The best advice we can give is to treat your mouse like you would (or should) treat your keyboard. Namely, clean it every month or two and make sure to wash your hands before sitting down in front of your PC. That should keep your mouse in good condition, even if it has a honeycomb shell. Regularly cleaning your mousepad also helps prevent grime from collecting around your mouse feet.
Wired or Wireless?
Wired mice used to be the standard for hardcore gaming due to the latency present in wireless mice. Wireless mice have improved a lot, though, and it’s no longer a straightforward choice. Yes, some mice have higher click latency than others. However, there’s no longer any real correlation between click latency and whether a mouse is wired or wireless.
Yes, the two slowest mice in the comparison are wireless. However, that goes for two of the top three too. So it’s more about the individual mouse itself instead of whether it’s wired or wireless.

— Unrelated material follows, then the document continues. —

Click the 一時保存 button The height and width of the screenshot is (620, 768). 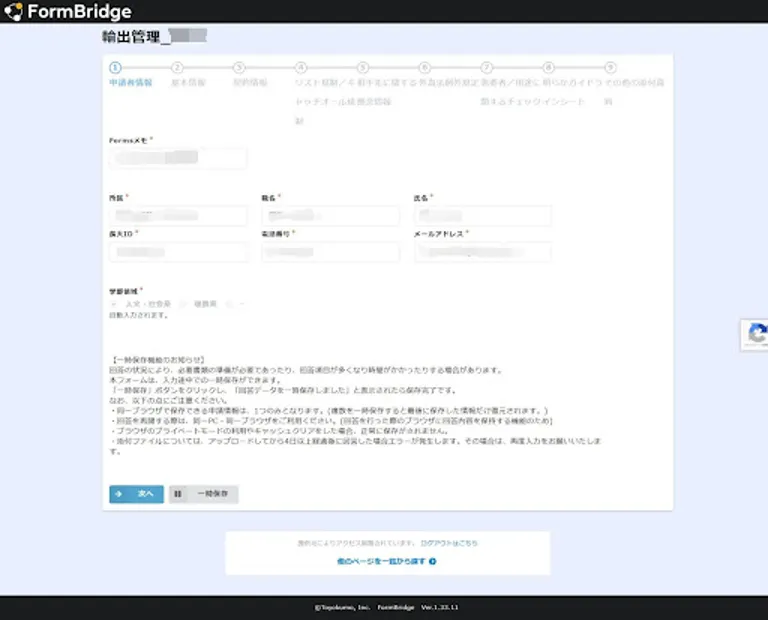pyautogui.click(x=204, y=494)
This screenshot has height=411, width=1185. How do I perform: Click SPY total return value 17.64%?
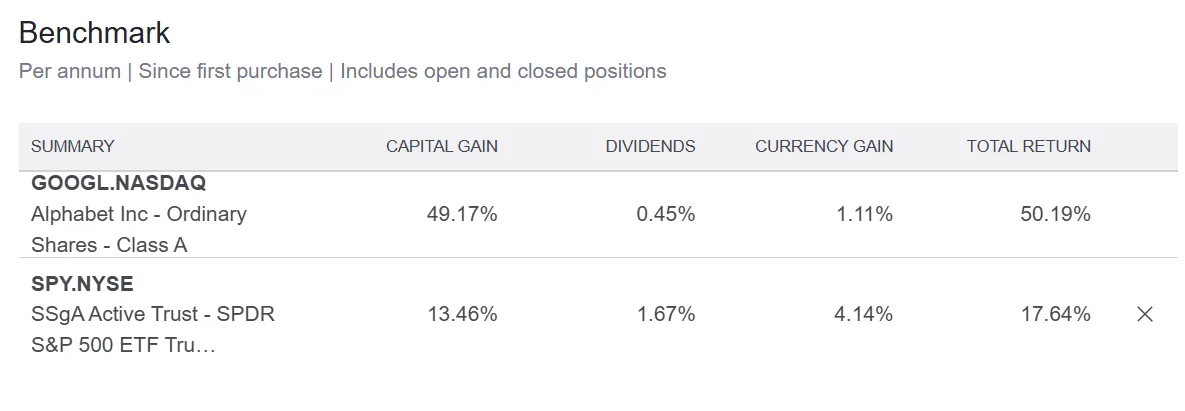(x=1056, y=314)
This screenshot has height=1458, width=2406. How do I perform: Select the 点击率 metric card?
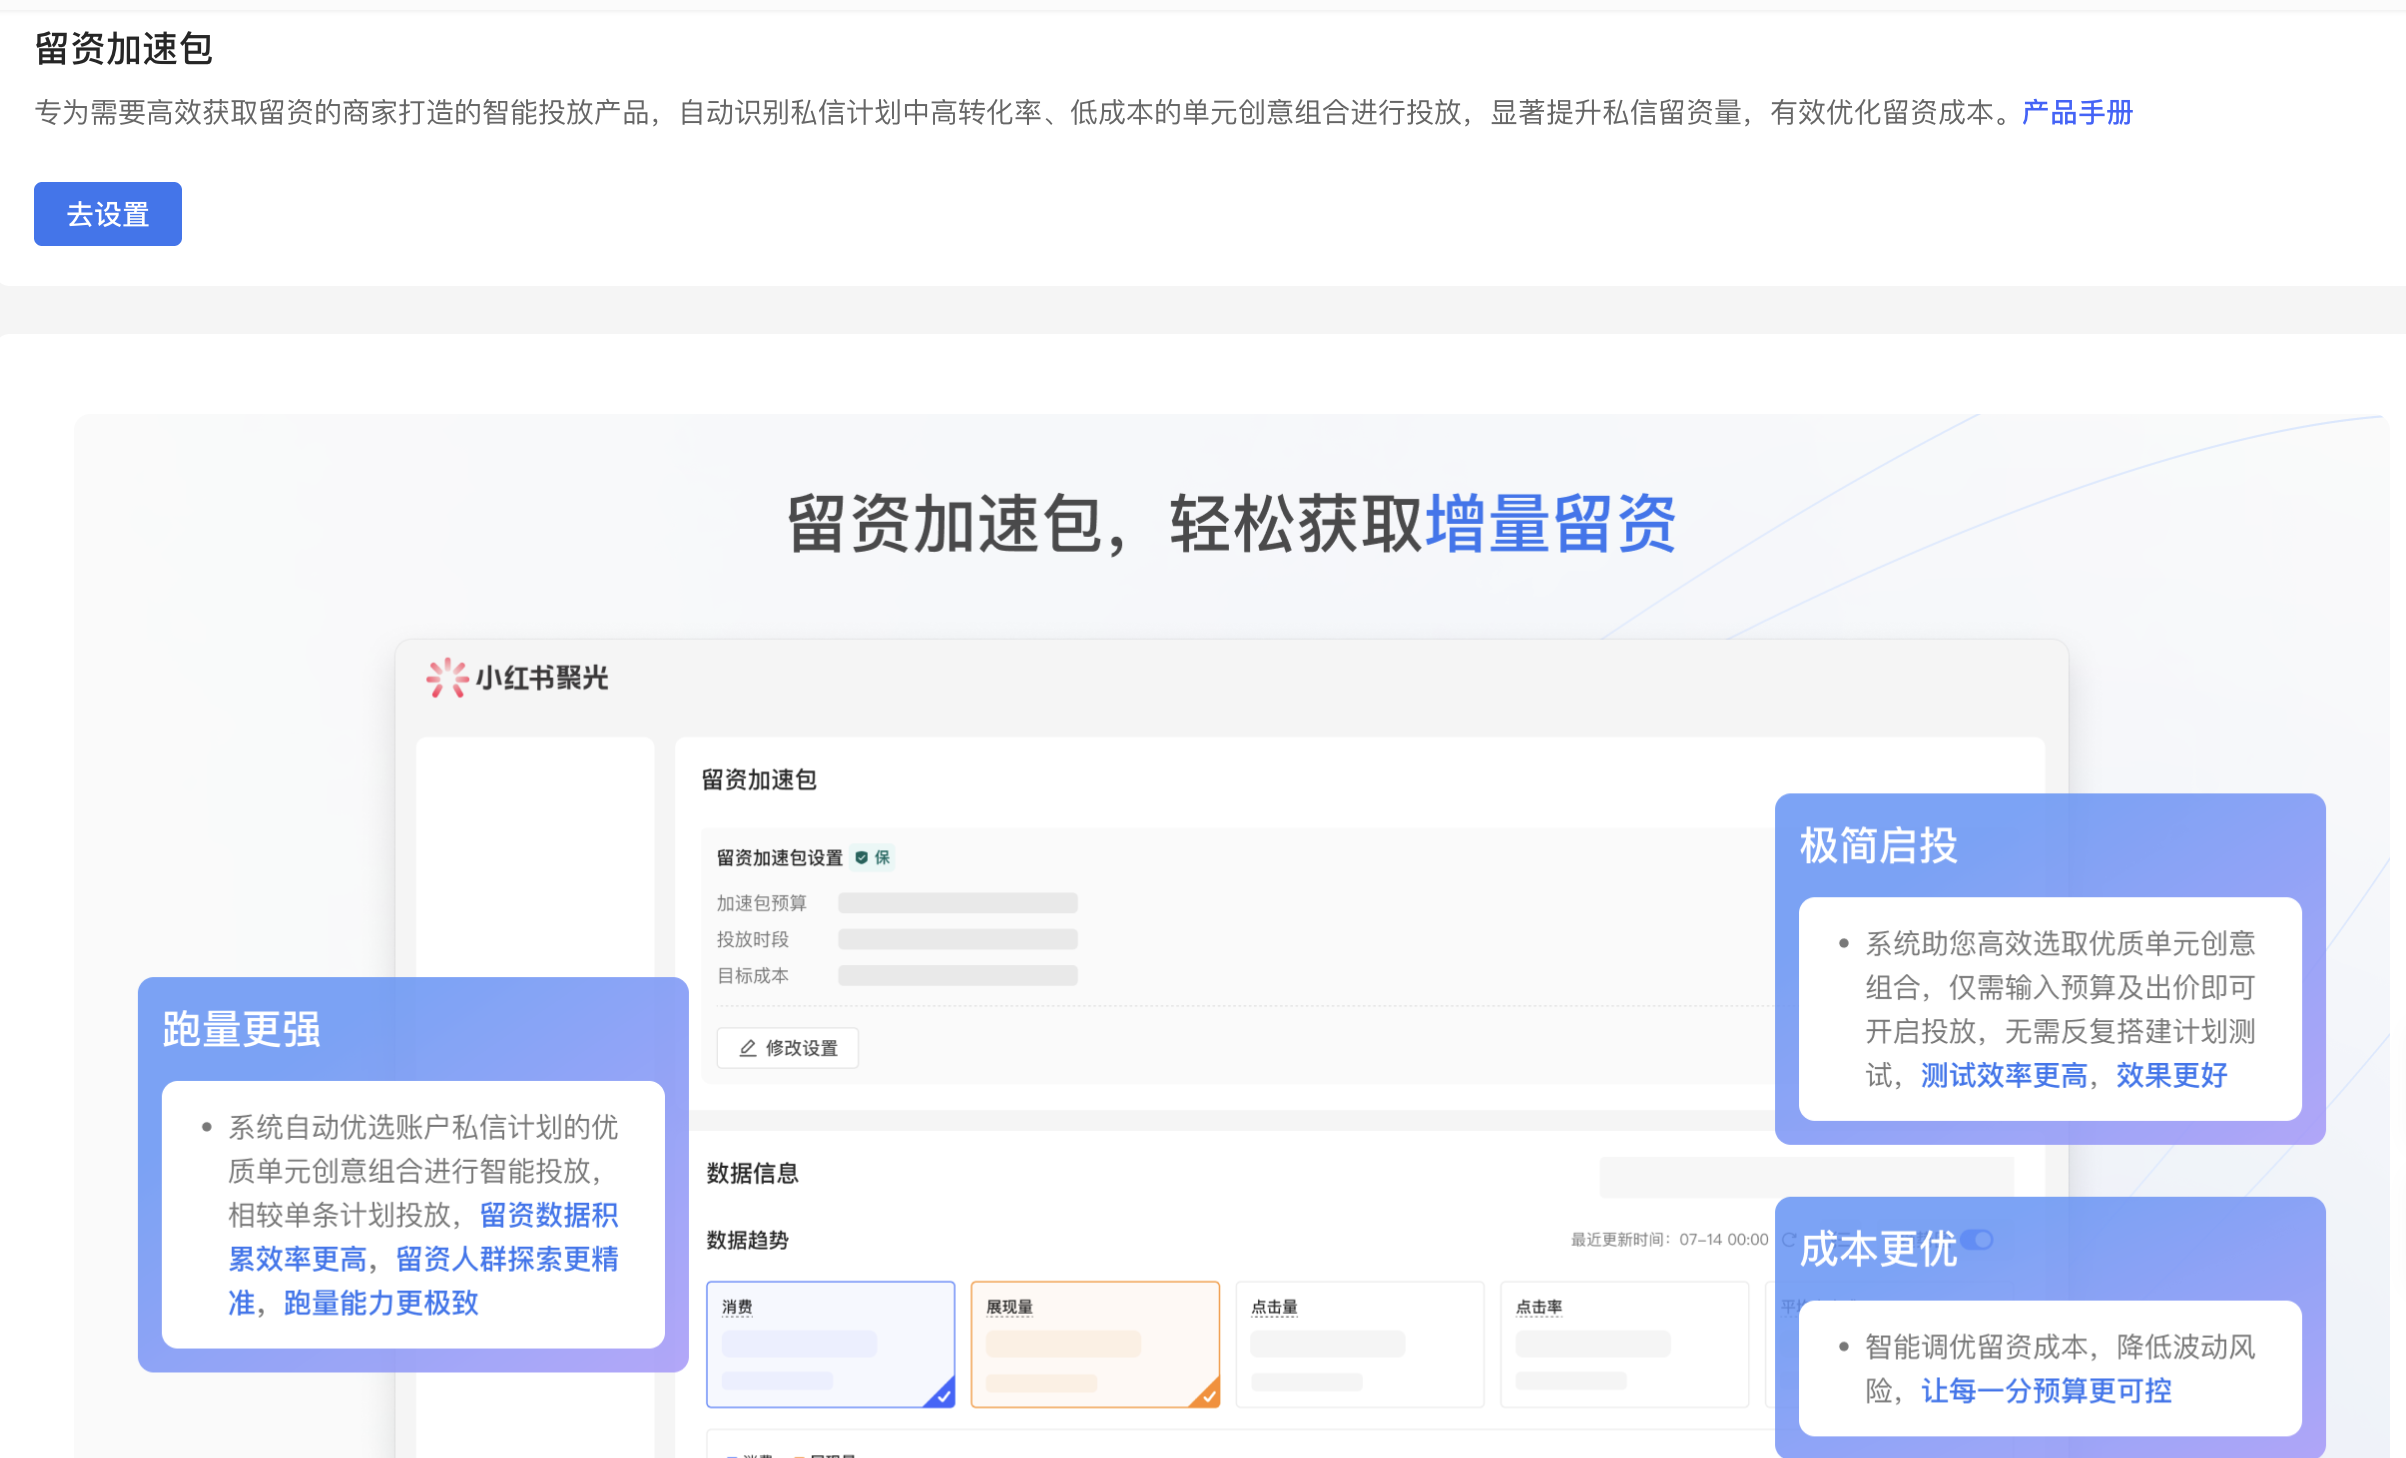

Another factor to consider is the effect of the mouse’s cable on your gaming. All of the wired mice on our list come with the company’s own take on a lightweight and flexible cable. Some are better than others, and most do a solid job of getting out of the way of flicks and rapid movements.
They’re good on their own, but adding a mouse bungee will make most wired mice feel almost wireless. That said, nothing’s quite as liberating as using a wireless mouse. Sure, they cost and weigh more than their wired counterparts, but that might be worth it if you want to totally eliminate the risk of a cable getting in the way of your shot.
We’re not going to claim that lightweight mice are for everyone. You may prefer the more reassuring feel of heavier mice, and that’s fine too. But we’re big fans of light mice and the positive effect they have on your aim. So we think that everyone should at least try one to see if they like it. Who knows, you might end up joining the lightweight mouse fan club.
If you’re set on getting a lightweight mouse but aren’t sure where to start, we’d recommend looking into the Glorious Model O and Model D first. Neither is the lightest gaming mouse around, but they’re affordable and don’t really have any deal-breaking quirks. Just make sure you get the correct version for your hand, and you should be set.